## Work to be completed
Somewhere below are a line with "Given: Click the 修復檔案 repair wrench icon" and a later line with "This screenshot has width=778, height=480.". Output exactly those lines and all lines between them.

## Provided information

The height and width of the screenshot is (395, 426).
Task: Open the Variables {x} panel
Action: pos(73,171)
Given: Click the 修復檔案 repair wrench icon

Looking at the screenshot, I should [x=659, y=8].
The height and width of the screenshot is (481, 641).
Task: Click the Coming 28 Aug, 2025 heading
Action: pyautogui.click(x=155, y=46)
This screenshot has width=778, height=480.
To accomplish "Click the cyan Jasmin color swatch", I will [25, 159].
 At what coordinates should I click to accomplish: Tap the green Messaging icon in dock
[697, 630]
==
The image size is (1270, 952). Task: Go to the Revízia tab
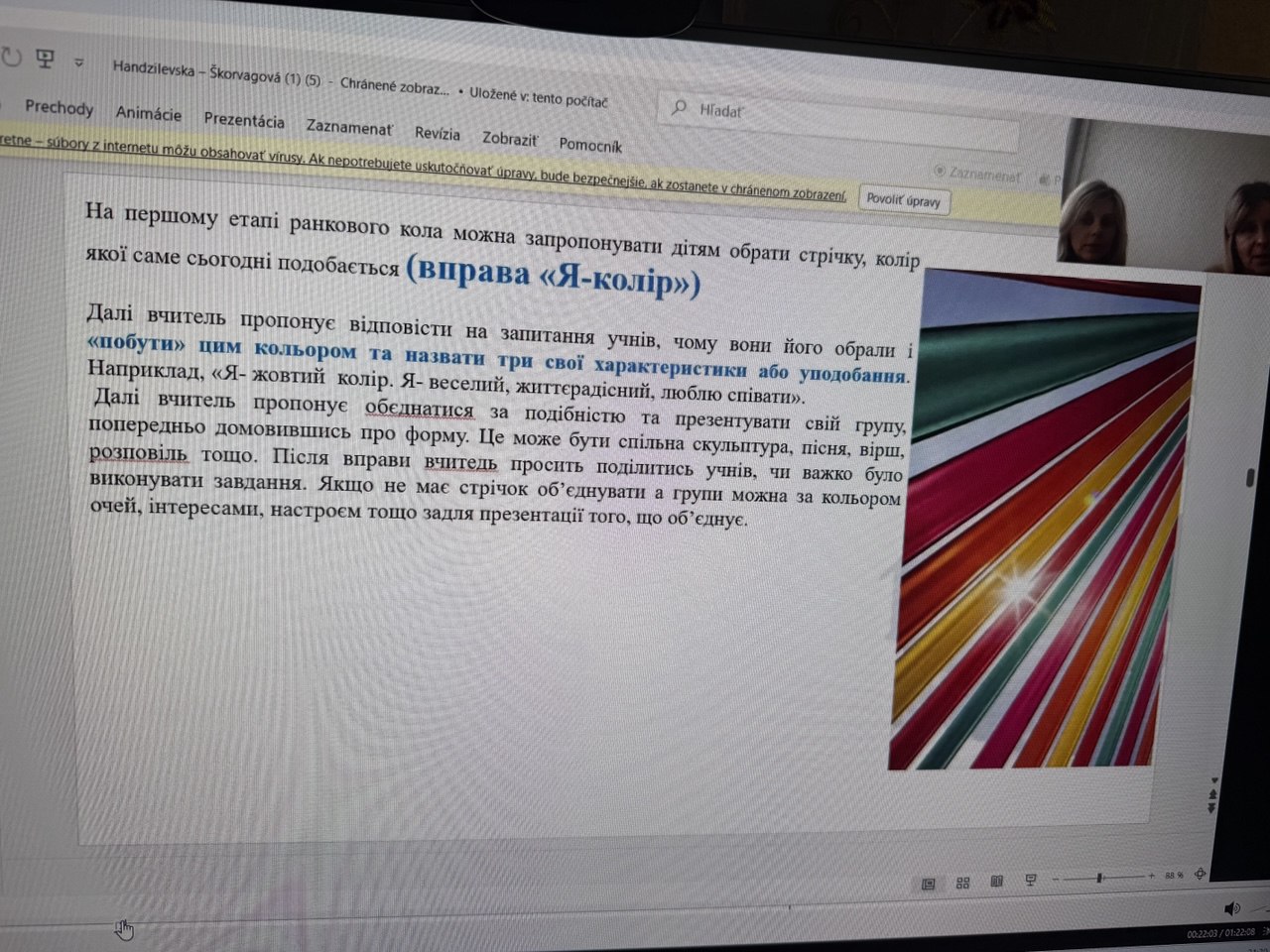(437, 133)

## Task output
Given: Click the 修復檔案 repair wrench icon

Looking at the screenshot, I should [x=659, y=8].
The height and width of the screenshot is (481, 641).
Task: Click the Coming 28 Aug, 2025 heading
Action: pyautogui.click(x=155, y=46)
This screenshot has width=778, height=480.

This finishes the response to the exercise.